Copy the lines of the entries exactly, from the opening one to the one holding "Image resolution: width=768, height=1854.", and leave out everything after.

◆ ◆ ◆ ◆ ◆ ◆ ◆

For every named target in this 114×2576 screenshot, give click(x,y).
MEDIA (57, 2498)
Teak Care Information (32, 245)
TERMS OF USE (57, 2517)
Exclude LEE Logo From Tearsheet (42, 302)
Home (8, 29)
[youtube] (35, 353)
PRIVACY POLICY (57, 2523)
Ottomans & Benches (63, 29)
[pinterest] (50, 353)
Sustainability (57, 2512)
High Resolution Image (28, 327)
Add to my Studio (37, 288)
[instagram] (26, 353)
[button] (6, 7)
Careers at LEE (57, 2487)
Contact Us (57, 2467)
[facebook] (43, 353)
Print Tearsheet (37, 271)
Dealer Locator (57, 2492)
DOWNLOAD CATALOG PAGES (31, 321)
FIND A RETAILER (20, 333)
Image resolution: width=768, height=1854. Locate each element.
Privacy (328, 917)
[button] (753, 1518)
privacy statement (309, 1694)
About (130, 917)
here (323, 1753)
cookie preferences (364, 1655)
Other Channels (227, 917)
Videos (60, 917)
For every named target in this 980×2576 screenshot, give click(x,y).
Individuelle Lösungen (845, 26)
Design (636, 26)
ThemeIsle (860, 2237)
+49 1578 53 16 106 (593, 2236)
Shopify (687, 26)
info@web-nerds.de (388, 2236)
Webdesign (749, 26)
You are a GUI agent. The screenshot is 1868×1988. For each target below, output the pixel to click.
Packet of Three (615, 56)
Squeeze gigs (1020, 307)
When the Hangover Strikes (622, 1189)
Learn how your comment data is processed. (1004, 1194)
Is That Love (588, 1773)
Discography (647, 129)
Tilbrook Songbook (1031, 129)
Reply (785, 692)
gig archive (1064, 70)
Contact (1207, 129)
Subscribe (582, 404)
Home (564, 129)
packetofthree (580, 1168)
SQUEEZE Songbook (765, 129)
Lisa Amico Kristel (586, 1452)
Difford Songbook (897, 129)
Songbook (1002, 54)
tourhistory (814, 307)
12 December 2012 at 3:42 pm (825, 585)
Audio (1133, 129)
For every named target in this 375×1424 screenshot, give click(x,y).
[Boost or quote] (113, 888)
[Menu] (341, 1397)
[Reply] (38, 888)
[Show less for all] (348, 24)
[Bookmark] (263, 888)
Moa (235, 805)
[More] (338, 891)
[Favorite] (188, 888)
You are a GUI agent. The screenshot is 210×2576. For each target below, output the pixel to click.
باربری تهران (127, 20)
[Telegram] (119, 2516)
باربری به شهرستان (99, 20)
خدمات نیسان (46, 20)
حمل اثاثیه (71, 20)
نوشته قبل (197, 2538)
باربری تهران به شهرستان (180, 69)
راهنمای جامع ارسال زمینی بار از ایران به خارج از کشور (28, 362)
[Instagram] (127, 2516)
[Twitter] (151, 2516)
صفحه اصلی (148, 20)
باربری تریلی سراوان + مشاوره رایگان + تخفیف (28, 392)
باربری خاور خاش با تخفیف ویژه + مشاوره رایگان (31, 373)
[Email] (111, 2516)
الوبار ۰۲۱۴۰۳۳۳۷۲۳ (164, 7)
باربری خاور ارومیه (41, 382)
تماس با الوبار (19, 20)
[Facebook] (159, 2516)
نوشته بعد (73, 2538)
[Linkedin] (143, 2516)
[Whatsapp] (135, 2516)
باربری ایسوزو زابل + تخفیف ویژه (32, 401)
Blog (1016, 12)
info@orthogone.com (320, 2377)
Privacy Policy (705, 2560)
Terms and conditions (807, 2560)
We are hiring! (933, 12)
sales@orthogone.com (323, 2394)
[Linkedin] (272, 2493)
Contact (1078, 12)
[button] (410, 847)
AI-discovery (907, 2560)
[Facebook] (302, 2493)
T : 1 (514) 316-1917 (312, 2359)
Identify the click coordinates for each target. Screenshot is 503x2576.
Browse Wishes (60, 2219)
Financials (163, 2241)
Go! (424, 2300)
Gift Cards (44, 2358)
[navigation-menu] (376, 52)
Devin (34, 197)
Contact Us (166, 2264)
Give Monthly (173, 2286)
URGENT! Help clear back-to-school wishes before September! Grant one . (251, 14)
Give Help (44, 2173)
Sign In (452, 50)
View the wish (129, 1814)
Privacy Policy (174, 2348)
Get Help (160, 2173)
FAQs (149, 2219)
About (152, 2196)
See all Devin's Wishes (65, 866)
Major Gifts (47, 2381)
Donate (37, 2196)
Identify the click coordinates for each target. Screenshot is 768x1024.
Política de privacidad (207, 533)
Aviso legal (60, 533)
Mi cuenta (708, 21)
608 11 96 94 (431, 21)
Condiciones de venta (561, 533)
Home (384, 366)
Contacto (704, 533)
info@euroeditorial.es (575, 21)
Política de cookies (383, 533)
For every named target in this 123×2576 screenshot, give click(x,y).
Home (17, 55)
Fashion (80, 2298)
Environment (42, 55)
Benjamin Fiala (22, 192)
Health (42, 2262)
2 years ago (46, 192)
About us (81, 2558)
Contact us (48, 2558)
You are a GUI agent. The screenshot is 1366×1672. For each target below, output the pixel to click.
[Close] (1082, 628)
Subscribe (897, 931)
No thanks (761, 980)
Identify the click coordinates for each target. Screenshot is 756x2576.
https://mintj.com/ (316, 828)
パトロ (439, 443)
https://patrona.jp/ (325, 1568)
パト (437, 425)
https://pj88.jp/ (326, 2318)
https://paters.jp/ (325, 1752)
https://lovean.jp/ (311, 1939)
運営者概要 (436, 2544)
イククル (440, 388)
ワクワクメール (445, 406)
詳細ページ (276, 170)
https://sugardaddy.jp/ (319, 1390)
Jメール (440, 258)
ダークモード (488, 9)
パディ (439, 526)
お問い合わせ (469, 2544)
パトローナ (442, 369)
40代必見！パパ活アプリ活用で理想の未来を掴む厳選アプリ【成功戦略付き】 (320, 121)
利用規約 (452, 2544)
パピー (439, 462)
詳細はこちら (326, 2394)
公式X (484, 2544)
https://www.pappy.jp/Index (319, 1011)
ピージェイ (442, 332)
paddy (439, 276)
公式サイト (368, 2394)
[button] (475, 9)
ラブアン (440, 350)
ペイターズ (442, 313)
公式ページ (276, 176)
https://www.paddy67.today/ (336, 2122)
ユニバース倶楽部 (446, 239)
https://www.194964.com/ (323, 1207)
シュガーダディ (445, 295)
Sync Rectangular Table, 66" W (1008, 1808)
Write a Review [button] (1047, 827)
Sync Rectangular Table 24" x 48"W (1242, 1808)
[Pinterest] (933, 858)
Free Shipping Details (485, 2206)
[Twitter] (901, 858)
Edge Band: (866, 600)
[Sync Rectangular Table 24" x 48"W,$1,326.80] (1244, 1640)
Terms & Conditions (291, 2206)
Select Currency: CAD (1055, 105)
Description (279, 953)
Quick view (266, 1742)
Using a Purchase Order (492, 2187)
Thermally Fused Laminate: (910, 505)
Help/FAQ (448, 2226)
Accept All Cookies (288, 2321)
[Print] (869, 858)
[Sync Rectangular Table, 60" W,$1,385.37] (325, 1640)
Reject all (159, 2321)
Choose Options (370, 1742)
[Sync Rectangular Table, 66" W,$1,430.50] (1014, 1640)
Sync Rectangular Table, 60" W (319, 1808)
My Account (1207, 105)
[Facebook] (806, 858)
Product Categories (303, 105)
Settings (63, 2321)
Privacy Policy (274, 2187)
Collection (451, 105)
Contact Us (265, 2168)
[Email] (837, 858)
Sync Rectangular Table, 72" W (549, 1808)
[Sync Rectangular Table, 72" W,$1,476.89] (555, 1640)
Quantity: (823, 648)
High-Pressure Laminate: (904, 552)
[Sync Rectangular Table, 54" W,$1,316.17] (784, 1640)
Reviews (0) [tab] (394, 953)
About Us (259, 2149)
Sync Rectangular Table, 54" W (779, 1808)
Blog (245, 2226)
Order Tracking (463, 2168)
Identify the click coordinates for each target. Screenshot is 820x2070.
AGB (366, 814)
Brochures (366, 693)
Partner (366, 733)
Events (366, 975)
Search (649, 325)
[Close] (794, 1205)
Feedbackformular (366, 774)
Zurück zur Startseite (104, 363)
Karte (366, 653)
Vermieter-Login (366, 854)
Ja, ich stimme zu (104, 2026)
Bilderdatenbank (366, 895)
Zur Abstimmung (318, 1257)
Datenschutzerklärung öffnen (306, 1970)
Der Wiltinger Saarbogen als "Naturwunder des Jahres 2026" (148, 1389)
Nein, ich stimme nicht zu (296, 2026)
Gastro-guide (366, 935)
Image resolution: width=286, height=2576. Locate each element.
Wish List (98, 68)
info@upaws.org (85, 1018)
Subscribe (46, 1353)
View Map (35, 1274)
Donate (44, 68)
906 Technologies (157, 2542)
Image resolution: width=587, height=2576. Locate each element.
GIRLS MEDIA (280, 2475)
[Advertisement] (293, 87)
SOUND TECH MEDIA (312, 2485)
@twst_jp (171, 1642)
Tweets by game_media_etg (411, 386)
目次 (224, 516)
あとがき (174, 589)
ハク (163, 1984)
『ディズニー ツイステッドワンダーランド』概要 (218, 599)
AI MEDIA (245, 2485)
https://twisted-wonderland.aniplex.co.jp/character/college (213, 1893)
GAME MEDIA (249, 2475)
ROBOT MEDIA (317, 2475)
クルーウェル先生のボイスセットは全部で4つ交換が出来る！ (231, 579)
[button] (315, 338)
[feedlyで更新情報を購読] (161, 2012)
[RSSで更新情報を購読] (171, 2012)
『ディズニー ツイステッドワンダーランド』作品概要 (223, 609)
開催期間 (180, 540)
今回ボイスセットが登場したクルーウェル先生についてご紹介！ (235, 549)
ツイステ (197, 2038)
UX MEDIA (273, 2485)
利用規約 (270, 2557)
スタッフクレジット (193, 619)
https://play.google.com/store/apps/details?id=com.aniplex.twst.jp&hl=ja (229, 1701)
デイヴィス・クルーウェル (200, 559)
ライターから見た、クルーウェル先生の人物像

◆ ◆ ◆ ◆ ◆ ◆ ◆

▶ **The answer**:
For every named target in this 114×2576 screenshot, give click(x,y).
MEDIA (57, 2498)
Teak Care Information (32, 245)
TERMS OF USE (57, 2517)
Exclude LEE Logo From Tearsheet (42, 302)
Home (8, 29)
[youtube] (35, 353)
PRIVACY POLICY (57, 2523)
Ottomans & Benches (63, 29)
[pinterest] (50, 353)
Sustainability (57, 2512)
High Resolution Image (28, 327)
Add to my Studio (37, 288)
[instagram] (26, 353)
[button] (6, 7)
Careers at LEE (57, 2487)
Contact Us (57, 2467)
[facebook] (43, 353)
Print Tearsheet (37, 271)
Dealer Locator (57, 2492)
DOWNLOAD CATALOG PAGES (31, 321)
FIND A RETAILER (20, 333)
Image resolution: width=768, height=1854. Locate each element.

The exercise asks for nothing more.